A New Outlook…Or Maybe Not So Much

2009 has been a long year. It has also been the most prosperous year I’ve ever experienced. It has been a year of shifting perspectives, innovative tools, unexpected hardships, and unexpected blessings. It’s a year that I’ve spent re-acquainting myself with me in order to move forward with a new outlook on life and how I live it.

It’s funny that I should say that I have a new outlook on life because this article is precisely about how I’ve eliminated one outlook that I couldn’t seem to work around. And when I say outlook, I literally mean Outlook…Microsoft Outlook.

For years I’ve used Outlook as my primary communication tool. Calendars, Contacts, Tasks, Notes, and E-mail all contained in one convenient location. For years I’ve cursed at my computer time and time again when what I believed to be the necessary evil (Outlook) would fail to open, crash, slow my system down, you name it. The only reason I stayed with it so long was because of Exchange Server. The two together make for a seamless integration of all of your devices, keeping all of your data in one location accessible anywhere.

Trapped in the confines of Microsoft’s infrastructure has been the only option until recently. And by recently, I mean within the past year or so. You see, the functionality offered by Outlook and Microsoft Exchange is not exclusive to Outlook and Exchange. It is a concept; an idea that all of your information should be in one location and you should not have to do things more than once, and that duplicate information is inefficient.

The problem has been that the only tools available require spending more money than any of us want to spend on these things. How much does a day-planner need to cost? That has changed.

I credit this personal shift to a conversation I recently had between Loren Kutsko, Director of Strategy and Information Management at Food for the Hungry, and Mark Kaech, Grassroots Campaigns and Special Projects, also at Food for the Hungry. It’s inevitable that when you put us together, we’ll talk about the latest tools and happenings in the technology world. When I expressed my apprehension about making some major shifts in how I manage my information, which ultimately translates into a more seamless transaction in the real estate contract process, I was met with the reality that I was still doing things the “Gen-X” way, and not the “Gen-Y” way and that the tools that I need are available at a fraction of the cost.

As someone who considers himself open to change, to be struck with the possibility that I’m not standing at the front of the technology-progress boat anymore caused me to reassess my ways.

The Challenge

I’ll keep this simple. I want my contacts on my iPhone to be identical to my contacts on my computer. When I read a message in my inbox and it’s marked unread, I want it to be universally marked unread so I never have to read it again unless I need to re-visit the message.
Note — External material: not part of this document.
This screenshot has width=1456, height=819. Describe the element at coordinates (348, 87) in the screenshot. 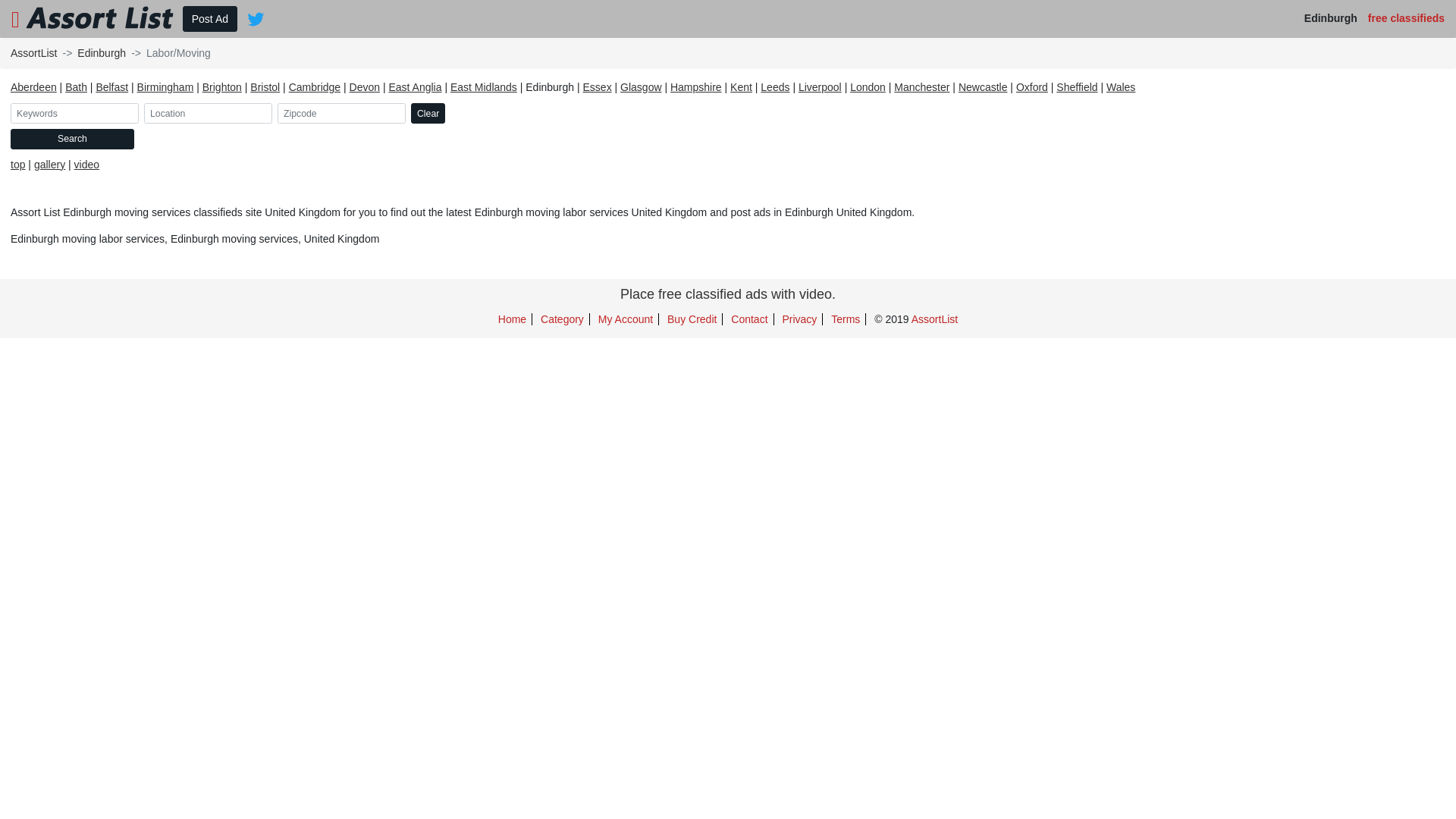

I want my calendar on my phone to have the same information as my computer, and the same information as my online calendar at Google.

I want complete and seamless synchronization of all of my data so I can get to it anywhere, anytime.

The Old Solution

Microsoft Exchange Server in concert with Mobile ActiveSync, Outlook, and Outlook Web Access. If not self hosted at my own facility with over $6000 worth of hardware and software required, at the very least, paid for on a single-user basis at an exchange hosting company for about $10.00/month.

The New Way

This is so simple it amazes me that I didn’t think of it before. A note of caution. If you aren’t willing to rethink how you manage your information, almost completely, you’ll be very frustrated if you try to do this.  In fact, you may not be able to do this. There are also some pre-requisites that are assumed prior to making this type of change.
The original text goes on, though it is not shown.